→ What to do: Transcribe the lines of the listing below, from the line containing "This screenshot has width=348, height=188." through the line containing "(x=678, y=452)", inclusive.

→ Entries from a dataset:
[Start]

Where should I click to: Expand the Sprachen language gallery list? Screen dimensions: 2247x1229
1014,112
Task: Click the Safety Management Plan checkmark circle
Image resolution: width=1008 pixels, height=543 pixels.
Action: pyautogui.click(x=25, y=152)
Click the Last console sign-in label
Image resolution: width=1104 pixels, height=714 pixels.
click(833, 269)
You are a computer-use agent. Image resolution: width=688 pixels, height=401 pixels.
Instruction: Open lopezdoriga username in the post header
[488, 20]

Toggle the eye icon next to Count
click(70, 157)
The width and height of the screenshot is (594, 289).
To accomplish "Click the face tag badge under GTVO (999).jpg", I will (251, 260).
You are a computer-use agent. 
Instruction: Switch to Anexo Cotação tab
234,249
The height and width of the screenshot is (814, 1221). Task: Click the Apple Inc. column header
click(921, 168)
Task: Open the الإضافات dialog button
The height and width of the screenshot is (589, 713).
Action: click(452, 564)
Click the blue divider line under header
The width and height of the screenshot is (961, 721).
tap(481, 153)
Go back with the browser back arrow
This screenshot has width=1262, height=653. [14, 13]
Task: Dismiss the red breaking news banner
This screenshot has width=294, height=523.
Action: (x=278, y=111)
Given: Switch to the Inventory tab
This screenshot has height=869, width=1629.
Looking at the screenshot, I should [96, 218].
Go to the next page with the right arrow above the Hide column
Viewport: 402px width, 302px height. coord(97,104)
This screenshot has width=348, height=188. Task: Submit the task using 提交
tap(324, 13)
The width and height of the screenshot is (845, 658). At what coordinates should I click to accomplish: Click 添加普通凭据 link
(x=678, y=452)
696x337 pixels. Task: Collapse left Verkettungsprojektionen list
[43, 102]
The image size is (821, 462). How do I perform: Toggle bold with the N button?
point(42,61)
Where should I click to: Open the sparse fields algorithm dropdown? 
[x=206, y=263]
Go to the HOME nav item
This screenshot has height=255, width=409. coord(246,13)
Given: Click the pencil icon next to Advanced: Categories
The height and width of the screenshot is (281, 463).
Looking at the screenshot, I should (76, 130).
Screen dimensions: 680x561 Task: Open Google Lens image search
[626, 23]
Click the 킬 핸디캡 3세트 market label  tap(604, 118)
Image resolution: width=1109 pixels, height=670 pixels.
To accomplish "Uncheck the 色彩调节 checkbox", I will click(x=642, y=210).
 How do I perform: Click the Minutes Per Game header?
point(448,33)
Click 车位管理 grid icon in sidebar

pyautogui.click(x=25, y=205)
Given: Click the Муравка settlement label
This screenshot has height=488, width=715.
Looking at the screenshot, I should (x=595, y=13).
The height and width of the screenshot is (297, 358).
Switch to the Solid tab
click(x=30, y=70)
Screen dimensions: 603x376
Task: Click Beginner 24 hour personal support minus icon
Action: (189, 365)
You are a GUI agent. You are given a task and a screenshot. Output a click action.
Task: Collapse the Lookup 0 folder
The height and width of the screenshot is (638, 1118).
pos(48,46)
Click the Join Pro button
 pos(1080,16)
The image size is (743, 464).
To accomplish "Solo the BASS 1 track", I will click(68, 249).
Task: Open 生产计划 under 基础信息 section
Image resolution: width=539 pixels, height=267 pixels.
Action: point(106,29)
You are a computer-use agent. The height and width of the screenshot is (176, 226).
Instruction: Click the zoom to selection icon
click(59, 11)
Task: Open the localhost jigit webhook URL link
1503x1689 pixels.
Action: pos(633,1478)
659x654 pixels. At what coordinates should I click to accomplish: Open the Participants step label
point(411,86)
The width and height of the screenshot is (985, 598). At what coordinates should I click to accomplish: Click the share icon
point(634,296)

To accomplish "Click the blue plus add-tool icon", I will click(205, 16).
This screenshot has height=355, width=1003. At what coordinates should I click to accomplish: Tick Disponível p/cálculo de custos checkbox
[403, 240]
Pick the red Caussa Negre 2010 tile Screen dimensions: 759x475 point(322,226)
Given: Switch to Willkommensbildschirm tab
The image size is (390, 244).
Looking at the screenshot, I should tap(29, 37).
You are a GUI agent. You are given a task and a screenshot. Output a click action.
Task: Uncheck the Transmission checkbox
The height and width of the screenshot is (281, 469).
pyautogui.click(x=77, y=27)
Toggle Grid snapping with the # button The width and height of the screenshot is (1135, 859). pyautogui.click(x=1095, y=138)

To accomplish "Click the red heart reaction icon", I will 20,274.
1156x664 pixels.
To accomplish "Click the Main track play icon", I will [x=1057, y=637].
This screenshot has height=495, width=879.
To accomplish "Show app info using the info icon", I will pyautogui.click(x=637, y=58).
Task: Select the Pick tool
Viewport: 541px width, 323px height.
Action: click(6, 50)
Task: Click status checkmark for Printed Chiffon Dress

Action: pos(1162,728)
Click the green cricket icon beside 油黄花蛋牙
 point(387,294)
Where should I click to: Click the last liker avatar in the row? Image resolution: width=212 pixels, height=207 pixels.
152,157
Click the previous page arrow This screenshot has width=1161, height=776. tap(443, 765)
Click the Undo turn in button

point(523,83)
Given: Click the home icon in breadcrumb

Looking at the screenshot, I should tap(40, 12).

[End]

→ Exercise output:
This screenshot has width=348, height=188. Task: Submit the task using 提交
tap(324, 13)
The width and height of the screenshot is (845, 658). At what coordinates should I click to accomplish: Click 添加普通凭据 link
(x=678, y=452)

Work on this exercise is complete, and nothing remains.